Rewrite the records below, replacing each occurrence of "Where should I click to:" with "Which location should be clicked to:" and keeping everything else unchanged.
======== RECORD EXCERPTS
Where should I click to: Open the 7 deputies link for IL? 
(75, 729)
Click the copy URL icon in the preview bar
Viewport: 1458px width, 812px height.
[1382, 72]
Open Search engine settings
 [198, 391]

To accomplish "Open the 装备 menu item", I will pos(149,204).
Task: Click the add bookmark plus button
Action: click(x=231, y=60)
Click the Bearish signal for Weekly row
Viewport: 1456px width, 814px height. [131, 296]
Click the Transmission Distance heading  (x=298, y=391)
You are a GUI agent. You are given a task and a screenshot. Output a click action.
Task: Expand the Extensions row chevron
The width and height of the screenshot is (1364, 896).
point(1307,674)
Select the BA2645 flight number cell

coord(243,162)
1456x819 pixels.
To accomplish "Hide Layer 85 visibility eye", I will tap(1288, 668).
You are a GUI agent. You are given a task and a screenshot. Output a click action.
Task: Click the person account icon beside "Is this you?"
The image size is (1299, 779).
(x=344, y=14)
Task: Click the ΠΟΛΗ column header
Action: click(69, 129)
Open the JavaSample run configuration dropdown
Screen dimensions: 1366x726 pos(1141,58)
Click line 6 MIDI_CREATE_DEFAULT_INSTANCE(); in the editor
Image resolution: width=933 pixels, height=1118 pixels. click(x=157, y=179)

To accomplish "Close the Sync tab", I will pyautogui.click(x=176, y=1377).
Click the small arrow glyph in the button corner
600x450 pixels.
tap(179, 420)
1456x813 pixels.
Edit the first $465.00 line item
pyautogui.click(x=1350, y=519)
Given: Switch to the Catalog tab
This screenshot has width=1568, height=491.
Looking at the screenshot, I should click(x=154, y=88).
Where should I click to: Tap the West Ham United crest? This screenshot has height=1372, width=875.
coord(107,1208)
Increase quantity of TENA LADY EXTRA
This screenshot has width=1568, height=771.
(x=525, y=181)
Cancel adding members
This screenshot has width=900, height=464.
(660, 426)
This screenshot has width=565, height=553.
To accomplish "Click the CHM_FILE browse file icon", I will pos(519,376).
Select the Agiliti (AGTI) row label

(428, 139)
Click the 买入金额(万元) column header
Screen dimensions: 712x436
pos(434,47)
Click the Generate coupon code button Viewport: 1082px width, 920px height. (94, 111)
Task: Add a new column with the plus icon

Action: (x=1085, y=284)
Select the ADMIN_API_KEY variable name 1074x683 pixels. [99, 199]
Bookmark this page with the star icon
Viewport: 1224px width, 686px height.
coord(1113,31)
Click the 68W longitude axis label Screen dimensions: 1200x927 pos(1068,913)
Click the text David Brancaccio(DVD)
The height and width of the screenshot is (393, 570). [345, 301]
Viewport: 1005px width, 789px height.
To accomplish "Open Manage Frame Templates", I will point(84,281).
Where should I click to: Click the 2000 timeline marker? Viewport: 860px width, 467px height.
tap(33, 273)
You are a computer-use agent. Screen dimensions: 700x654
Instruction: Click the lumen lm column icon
================
■ WORKED SOLUTION:
Which location should be clicked to: Open the 7 deputies link for IL? 
(75, 729)
Click the copy URL icon in the preview bar
Viewport: 1458px width, 812px height.
[1382, 72]
Open Search engine settings
 [198, 391]

To accomplish "Open the 装备 menu item", I will pos(149,204).
Task: Click the add bookmark plus button
Action: click(x=231, y=60)
Click the Bearish signal for Weekly row
Viewport: 1456px width, 814px height. [131, 296]
Click the Transmission Distance heading  (x=298, y=391)
You are a GUI agent. You are given a task and a screenshot. Output a click action.
Task: Expand the Extensions row chevron
The width and height of the screenshot is (1364, 896).
point(1307,674)
Select the BA2645 flight number cell

coord(243,162)
1456x819 pixels.
To accomplish "Hide Layer 85 visibility eye", I will tap(1288, 668).
You are a GUI agent. You are given a task and a screenshot. Output a click action.
Task: Click the person account icon beside "Is this you?"
The image size is (1299, 779).
(x=344, y=14)
Task: Click the ΠΟΛΗ column header
Action: click(69, 129)
Open the JavaSample run configuration dropdown
Screen dimensions: 1366x726 pos(1141,58)
Click line 6 MIDI_CREATE_DEFAULT_INSTANCE(); in the editor
Image resolution: width=933 pixels, height=1118 pixels. click(x=157, y=179)

To accomplish "Close the Sync tab", I will pyautogui.click(x=176, y=1377).
Click the small arrow glyph in the button corner
600x450 pixels.
tap(179, 420)
1456x813 pixels.
Edit the first $465.00 line item
pyautogui.click(x=1350, y=519)
Given: Switch to the Catalog tab
This screenshot has width=1568, height=491.
Looking at the screenshot, I should click(x=154, y=88).
Which location should be clicked to: Tap the West Ham United crest? This screenshot has height=1372, width=875.
coord(107,1208)
Increase quantity of TENA LADY EXTRA
This screenshot has width=1568, height=771.
(x=525, y=181)
Cancel adding members
This screenshot has width=900, height=464.
(660, 426)
This screenshot has width=565, height=553.
To accomplish "Click the CHM_FILE browse file icon", I will pos(519,376).
Select the Agiliti (AGTI) row label

(428, 139)
Click the 买入金额(万元) column header
Screen dimensions: 712x436
pos(434,47)
Click the Generate coupon code button Viewport: 1082px width, 920px height. (94, 111)
Task: Add a new column with the plus icon

Action: (x=1085, y=284)
Select the ADMIN_API_KEY variable name 1074x683 pixels. [99, 199]
Bookmark this page with the star icon
Viewport: 1224px width, 686px height.
coord(1113,31)
Click the 68W longitude axis label Screen dimensions: 1200x927 pos(1068,913)
Click the text David Brancaccio(DVD)
The height and width of the screenshot is (393, 570). [345, 301]
Viewport: 1005px width, 789px height.
To accomplish "Open Manage Frame Templates", I will point(84,281).
Which location should be clicked to: Click the 2000 timeline marker? Viewport: 860px width, 467px height.
tap(33, 273)
You are a computer-use agent. Screen dimensions: 700x654
Instruction: Click the lumen lm column icon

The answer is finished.